§ Exercise description
Make an exact copy of the listing so that no picture is carried over.

§ Data for processing
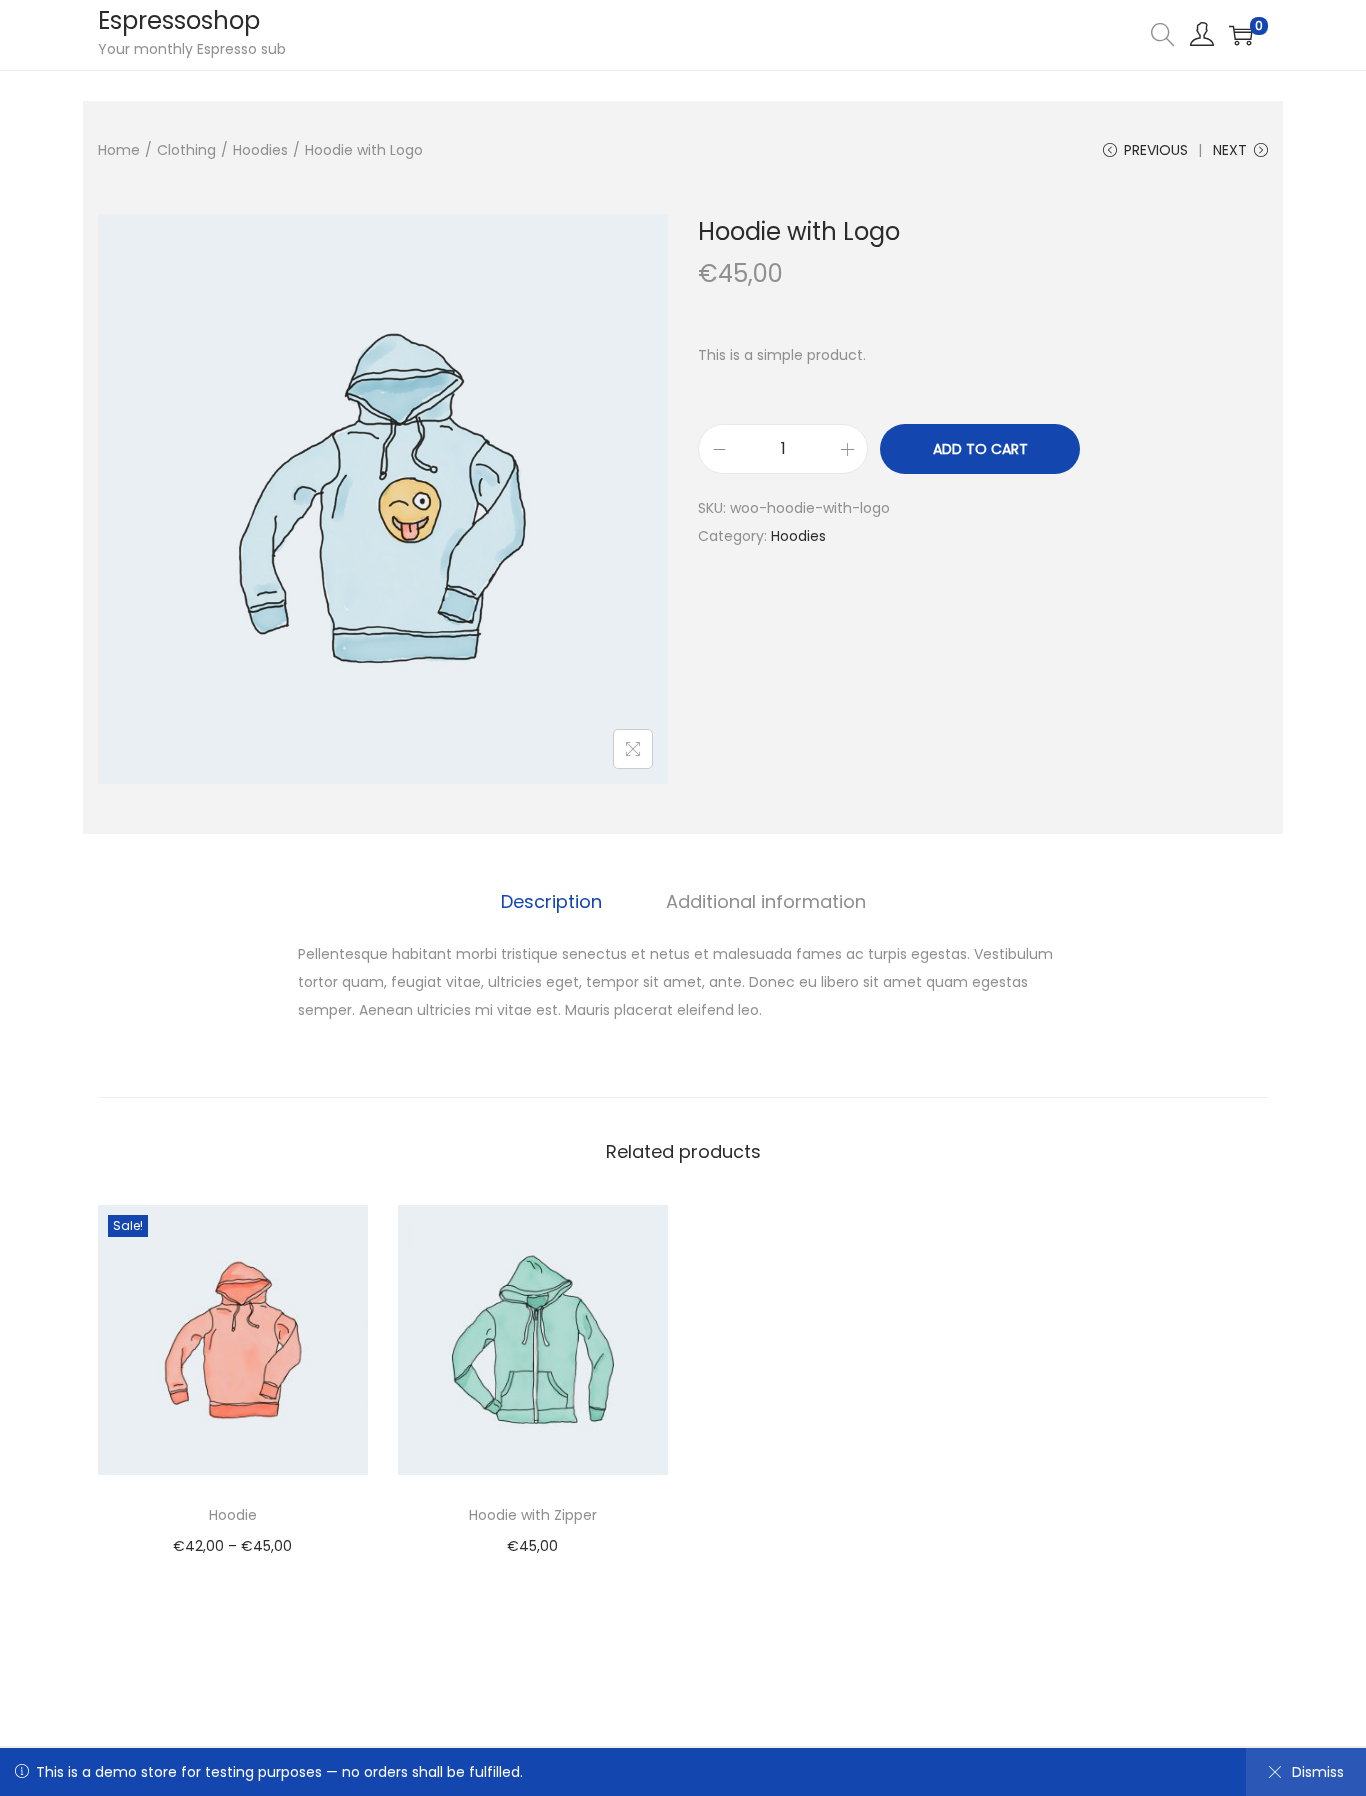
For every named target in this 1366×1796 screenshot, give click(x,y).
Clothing (186, 150)
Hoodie (233, 1515)
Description (551, 901)
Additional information (766, 901)
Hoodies (260, 150)
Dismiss (1318, 1772)
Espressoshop (179, 20)
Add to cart (980, 449)
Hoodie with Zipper (533, 1515)
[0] (1241, 35)
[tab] (551, 902)
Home (119, 150)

§ Answer section
For every named target in this 1366×1796 screenshot, give click(x,y).
Clothing (186, 150)
Hoodie (233, 1515)
Description (551, 901)
Additional information (766, 901)
Hoodies (260, 150)
Dismiss (1318, 1772)
Espressoshop (179, 20)
Add to cart (980, 449)
Hoodie with Zipper (533, 1515)
[0] (1241, 35)
[tab] (551, 902)
Home (119, 150)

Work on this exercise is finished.